University of Utah chemical engineering professor Marc Porter was recently named a Fellow of the Royal Society of Chemistry (FRSC), the professional association based in the United Kingdom dedicated to the advancement of the chemical sciences.

It is the second scientific association Porter has been named a fellow to in the last three months. He was also named a fellow to the Council of the American Association for the Advancement of Science (AAAS), the world’s largest multidisciplinary scientific society.

“It is an honor to be recognized by this appointment,” he said about his new honor. “I truly appreciate the recognition of the work by my past and present co-workers from colleagues and friends ‘across the pond,’ as my grandmother used to say.”

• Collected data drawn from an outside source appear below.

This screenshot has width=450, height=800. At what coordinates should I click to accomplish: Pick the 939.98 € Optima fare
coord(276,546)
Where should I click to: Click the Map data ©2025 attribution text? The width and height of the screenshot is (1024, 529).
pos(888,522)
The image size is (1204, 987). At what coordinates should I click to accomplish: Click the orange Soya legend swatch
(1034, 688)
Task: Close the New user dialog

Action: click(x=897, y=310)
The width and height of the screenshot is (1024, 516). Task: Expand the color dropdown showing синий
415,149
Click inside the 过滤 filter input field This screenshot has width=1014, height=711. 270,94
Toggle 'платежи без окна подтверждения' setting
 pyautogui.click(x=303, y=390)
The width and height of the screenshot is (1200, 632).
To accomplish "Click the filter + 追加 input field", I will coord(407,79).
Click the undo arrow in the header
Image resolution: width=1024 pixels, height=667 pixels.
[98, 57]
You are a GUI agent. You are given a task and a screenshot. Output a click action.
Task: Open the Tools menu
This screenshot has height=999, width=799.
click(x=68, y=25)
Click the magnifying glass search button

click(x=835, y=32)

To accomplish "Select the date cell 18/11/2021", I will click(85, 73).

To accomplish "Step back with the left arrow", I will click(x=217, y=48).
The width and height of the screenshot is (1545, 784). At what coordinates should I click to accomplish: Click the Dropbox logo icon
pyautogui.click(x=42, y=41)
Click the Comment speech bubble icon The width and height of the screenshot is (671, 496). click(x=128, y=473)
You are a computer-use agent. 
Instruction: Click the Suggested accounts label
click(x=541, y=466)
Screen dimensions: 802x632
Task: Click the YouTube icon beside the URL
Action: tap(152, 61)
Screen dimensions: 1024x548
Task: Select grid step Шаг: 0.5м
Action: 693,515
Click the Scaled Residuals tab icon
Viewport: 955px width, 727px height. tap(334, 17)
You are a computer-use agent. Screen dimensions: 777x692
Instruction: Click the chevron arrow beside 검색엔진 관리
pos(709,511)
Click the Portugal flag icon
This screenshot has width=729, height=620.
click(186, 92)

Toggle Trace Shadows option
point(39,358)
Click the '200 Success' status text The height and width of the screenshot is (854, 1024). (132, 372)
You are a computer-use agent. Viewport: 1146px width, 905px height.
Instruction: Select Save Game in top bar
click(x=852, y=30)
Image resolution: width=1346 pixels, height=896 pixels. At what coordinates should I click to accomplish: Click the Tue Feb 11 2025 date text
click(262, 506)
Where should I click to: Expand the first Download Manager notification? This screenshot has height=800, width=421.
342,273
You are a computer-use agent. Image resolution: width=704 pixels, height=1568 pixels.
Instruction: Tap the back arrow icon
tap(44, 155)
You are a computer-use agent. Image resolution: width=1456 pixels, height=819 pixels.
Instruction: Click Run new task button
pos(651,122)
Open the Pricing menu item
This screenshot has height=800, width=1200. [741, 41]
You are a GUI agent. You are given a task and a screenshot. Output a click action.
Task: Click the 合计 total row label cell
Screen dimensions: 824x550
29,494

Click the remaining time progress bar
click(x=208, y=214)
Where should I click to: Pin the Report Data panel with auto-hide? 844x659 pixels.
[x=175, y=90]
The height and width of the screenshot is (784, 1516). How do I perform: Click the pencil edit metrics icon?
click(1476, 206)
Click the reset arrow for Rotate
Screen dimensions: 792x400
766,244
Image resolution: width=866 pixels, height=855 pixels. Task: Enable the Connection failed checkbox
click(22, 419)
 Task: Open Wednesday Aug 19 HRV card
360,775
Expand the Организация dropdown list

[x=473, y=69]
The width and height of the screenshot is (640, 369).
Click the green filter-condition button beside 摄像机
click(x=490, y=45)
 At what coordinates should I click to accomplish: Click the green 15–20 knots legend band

The society, which began 179 years ago, now has more than 54,000 members around the world. Its mission is to “advance excellence in the chemical sciences — to improve the lives of people around the world now and in the future.”

Porter received his bachelor’s in chemistry and a master’s in physical chemistry from Wright State University in Dayton, Ohio, and a doctorate in analytical chemistry from The Ohio State University.

He was a chemistry professor at Iowa State University where he also was director of the Microanalytical Instrumentation Center and the Institute for Combinatorial Science. From 1997 to 2004, he co-founded the companies Advanced Analytical Technologies, Inc., CombiSep, Inc. and Concurrent Analytical, and he recently co-launched Porter Medical Technologies. In 2006, he became chemistry and biochemistry professor at Arizona State University where he also served as director of both the Center for Combinatorial Sciences at the Biodesign Institute.

Porter arrived at the University of Utah in 2007 as a USTAR professor of chemistry and chemical engineering. He also has an appointment as an adjunct professor of bioengineering and pathology. He is currently the director of the Nano Institute of Utah and the Utah Center for NanoBioSensors within the institute.